- GIVEN INFORMATION:
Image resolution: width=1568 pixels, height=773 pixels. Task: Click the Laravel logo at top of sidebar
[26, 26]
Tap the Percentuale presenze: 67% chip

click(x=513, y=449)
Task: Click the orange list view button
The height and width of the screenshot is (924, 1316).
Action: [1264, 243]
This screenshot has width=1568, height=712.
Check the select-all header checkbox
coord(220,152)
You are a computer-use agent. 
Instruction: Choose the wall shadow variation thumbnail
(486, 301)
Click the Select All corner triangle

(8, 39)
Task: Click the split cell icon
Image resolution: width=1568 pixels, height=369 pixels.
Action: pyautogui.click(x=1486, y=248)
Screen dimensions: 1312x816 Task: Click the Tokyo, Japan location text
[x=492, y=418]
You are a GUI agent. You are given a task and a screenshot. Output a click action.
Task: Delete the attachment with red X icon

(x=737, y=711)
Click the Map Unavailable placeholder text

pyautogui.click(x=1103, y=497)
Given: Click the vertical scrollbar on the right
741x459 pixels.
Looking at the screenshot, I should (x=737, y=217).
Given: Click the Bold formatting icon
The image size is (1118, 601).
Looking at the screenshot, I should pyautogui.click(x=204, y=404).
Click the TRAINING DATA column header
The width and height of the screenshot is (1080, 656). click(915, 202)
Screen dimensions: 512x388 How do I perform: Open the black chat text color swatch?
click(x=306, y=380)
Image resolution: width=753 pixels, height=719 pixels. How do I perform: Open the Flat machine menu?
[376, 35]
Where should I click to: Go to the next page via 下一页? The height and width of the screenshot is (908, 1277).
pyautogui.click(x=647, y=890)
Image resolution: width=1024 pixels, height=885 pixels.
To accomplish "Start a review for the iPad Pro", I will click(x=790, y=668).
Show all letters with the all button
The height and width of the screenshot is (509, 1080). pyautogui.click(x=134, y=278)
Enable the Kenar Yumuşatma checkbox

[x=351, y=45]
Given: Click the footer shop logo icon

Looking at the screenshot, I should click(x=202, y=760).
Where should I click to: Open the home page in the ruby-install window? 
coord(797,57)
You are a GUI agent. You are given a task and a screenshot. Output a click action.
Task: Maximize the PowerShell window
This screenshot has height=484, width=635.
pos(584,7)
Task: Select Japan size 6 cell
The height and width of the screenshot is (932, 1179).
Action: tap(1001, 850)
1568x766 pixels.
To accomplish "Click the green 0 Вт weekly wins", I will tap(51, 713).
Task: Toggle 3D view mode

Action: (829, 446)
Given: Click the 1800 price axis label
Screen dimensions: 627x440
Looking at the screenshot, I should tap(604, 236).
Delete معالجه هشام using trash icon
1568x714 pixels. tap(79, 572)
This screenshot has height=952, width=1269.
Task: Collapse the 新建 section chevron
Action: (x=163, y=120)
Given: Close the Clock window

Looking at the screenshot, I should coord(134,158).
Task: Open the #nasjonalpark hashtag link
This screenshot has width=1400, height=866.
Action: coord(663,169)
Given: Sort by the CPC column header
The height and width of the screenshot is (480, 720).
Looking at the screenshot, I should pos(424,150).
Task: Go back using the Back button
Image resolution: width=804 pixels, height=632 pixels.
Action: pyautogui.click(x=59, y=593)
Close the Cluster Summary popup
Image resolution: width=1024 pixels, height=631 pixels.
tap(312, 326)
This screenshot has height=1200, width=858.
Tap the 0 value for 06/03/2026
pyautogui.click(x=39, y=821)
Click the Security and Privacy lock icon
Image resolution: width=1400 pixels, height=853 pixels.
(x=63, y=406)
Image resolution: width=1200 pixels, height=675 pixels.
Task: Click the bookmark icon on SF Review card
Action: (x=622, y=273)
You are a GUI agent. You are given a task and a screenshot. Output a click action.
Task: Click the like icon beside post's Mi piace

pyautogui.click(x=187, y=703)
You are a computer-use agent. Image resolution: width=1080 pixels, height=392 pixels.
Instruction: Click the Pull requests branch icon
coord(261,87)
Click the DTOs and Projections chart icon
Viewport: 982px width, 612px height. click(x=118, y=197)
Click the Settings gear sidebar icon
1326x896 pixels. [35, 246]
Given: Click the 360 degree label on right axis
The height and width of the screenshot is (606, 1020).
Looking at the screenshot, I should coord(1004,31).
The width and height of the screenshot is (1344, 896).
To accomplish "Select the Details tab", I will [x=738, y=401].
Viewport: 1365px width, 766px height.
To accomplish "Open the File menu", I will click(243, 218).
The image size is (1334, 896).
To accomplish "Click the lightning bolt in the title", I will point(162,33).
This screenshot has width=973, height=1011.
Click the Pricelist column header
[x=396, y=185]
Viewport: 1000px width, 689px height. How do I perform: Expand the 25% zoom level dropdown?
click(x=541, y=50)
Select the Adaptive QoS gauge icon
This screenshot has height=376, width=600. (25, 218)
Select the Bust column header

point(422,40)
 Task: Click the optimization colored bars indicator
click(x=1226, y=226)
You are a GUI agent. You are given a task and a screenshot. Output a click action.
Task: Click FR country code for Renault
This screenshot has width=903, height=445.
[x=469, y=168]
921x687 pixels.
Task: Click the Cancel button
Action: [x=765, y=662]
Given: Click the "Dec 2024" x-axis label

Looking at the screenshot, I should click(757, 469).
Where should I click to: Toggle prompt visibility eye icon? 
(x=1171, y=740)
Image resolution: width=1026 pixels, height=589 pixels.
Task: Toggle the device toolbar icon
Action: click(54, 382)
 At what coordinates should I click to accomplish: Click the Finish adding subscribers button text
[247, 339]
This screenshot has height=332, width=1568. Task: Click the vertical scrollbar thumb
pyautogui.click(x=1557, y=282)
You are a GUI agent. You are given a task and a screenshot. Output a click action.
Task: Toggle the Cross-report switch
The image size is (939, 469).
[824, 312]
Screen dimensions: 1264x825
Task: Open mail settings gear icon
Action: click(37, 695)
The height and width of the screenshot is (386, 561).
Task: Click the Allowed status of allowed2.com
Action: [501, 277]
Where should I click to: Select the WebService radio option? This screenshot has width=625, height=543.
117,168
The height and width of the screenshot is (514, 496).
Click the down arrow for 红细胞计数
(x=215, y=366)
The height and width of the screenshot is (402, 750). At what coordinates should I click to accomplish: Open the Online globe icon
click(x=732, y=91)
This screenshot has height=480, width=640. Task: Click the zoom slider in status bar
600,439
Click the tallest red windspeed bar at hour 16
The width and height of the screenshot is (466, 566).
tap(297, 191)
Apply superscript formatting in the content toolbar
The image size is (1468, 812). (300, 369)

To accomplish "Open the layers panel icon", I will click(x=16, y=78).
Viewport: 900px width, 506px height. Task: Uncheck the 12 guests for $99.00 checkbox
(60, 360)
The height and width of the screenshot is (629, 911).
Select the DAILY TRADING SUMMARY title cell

- YOUR ASSIGNMENT: All lines from the one containing "Where should I click to: Select" down to the final line above are to be restated word for word; leave out the rest.

- ANSWER TO THE PROBLEM:
Where should I click to: Select the WebService radio option? This screenshot has width=625, height=543.
117,168
The height and width of the screenshot is (514, 496).
Click the down arrow for 红细胞计数
(x=215, y=366)
The height and width of the screenshot is (402, 750). At what coordinates should I click to accomplish: Open the Online globe icon
click(x=732, y=91)
This screenshot has height=480, width=640. Task: Click the zoom slider in status bar
600,439
Click the tallest red windspeed bar at hour 16
The width and height of the screenshot is (466, 566).
tap(297, 191)
Apply superscript formatting in the content toolbar
The image size is (1468, 812). (300, 369)

To accomplish "Open the layers panel icon", I will click(x=16, y=78).
Viewport: 900px width, 506px height. Task: Uncheck the 12 guests for $99.00 checkbox
(60, 360)
The height and width of the screenshot is (629, 911).
Select the DAILY TRADING SUMMARY title cell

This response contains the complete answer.